I hate getting bugs in my hair. Helmets just seem to be specially made to trap bugs into my hair, and only way to expel them is to pull over and remove them. Well then if it is a yellow jacket, I get stung (recently happened)

I know some wear cyclign cap under the helmet. But my skull is too big for any cycling cap I know of. Plus .. cap just means retaining more unwanted heat.

So I see this new Smith helmet which has a honeycomb head cover built in. That gonna keep out the larger bugs? (or attract them to lay eggs!)?


----------



## Upnorth (Jul 4, 2013)

BCSaltchucker said:


> I hate getting bugs in my hair. Helmets just seem to be specially made to trap bugs into my hair, and only way to expel them is to pull over and remove them. Well then if it is a yellow jacket, I get stung (recently happened)
> 
> I know some wear cyclign cap under the helmet. But my skull is too big for any cycling cap I know of. Plus .. cap just means retaining more unwanted heat.
> 
> So I see this new Smith helmet which has a honeycomb head cover built in. That gonna keep out the larger bugs? (or attract them to lay eggs!)?
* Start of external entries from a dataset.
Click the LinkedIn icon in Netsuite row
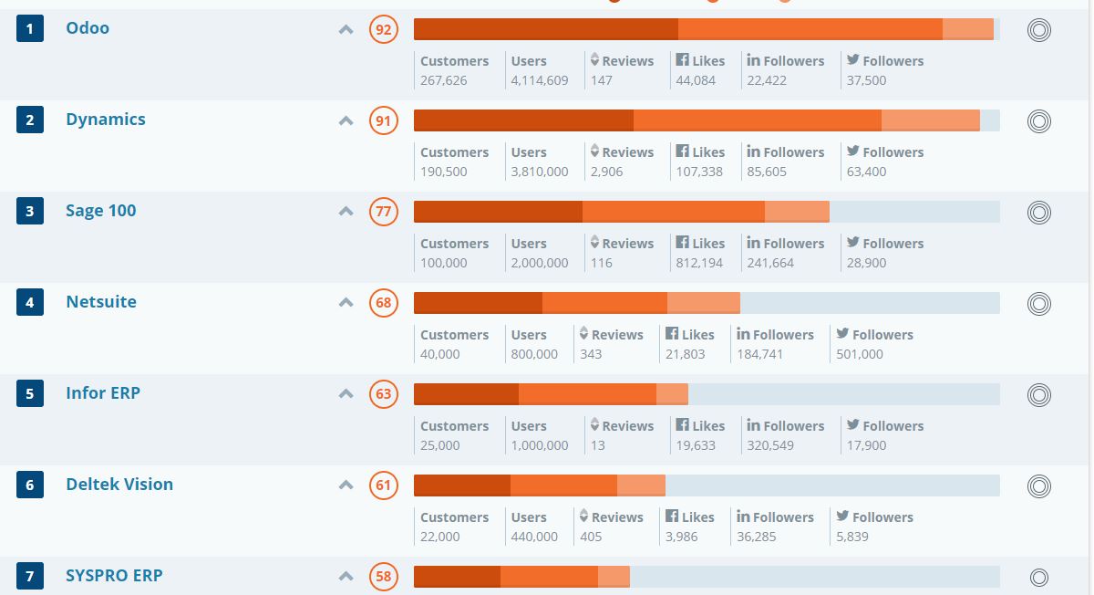(743, 334)
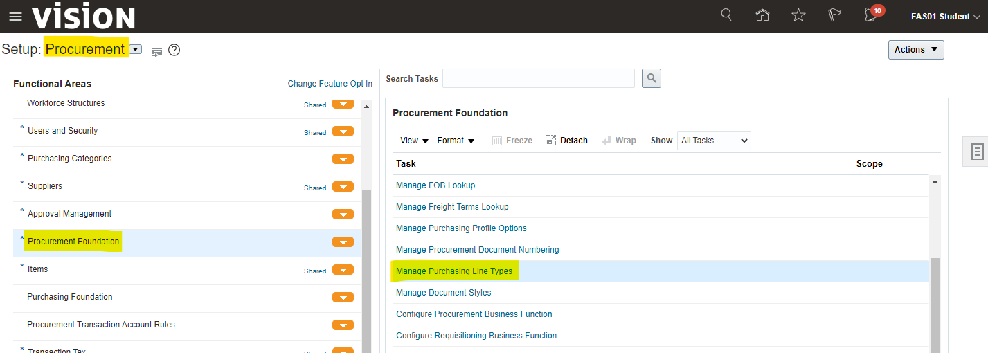The image size is (988, 353).
Task: Click the Change Feature Opt In link
Action: (330, 84)
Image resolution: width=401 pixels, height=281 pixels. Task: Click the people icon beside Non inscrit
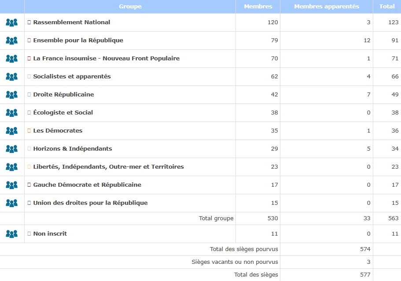point(12,234)
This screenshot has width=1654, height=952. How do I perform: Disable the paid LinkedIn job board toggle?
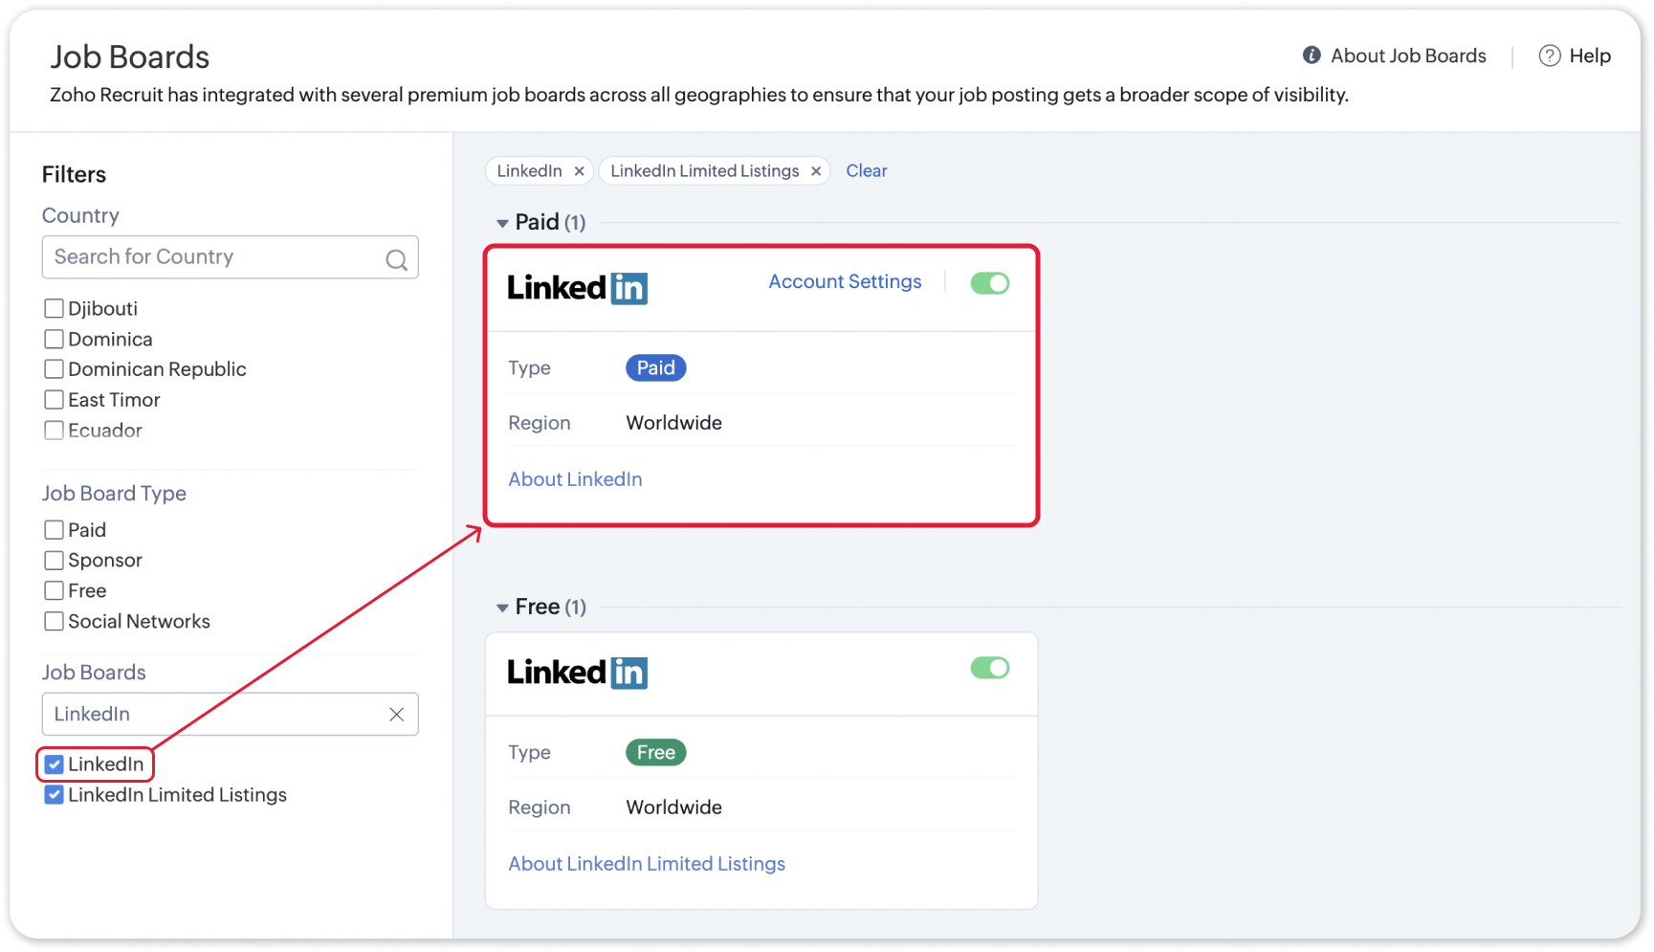989,283
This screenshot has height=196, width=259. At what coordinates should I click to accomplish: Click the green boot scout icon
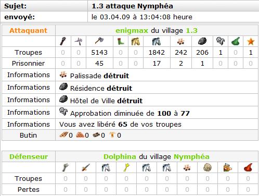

This is a Smith helmet not a Smither. If you ride slow you have to worry about honey bees depositing honey in the combs. Ride fast no issue. There are lots of good wicking material (cool) cycling caps out there.


----------



## Migen21 (Oct 28, 2014)

I've never tried one, but I considered buying one of those helmets when I was in the market last year. After reading reviews saying that the ventilation was very poor (i.e. it doesn't cool well), I decided to stay away. Lot's of air flow is a big priority with me.


----------



## Marc (Jan 23, 2005)

My Casco SpeedAiro has a similar bug mesh that is actually a metal grating over the holes. Cuts down on airflow a bit...but so worth it. The sinple joys of German engineering. Pretty much one of those "due why doesn't aeveryone do this" type features.

Review: Casco SpeedAiro-TC Plus aero road helmet - Bikerumor


----------



## BCSaltchucker (Jul 20, 2011)

Upnorth said:


> This is a Smith helmet not a Smither. .


ya I know, but cant edit the title once submitted


----------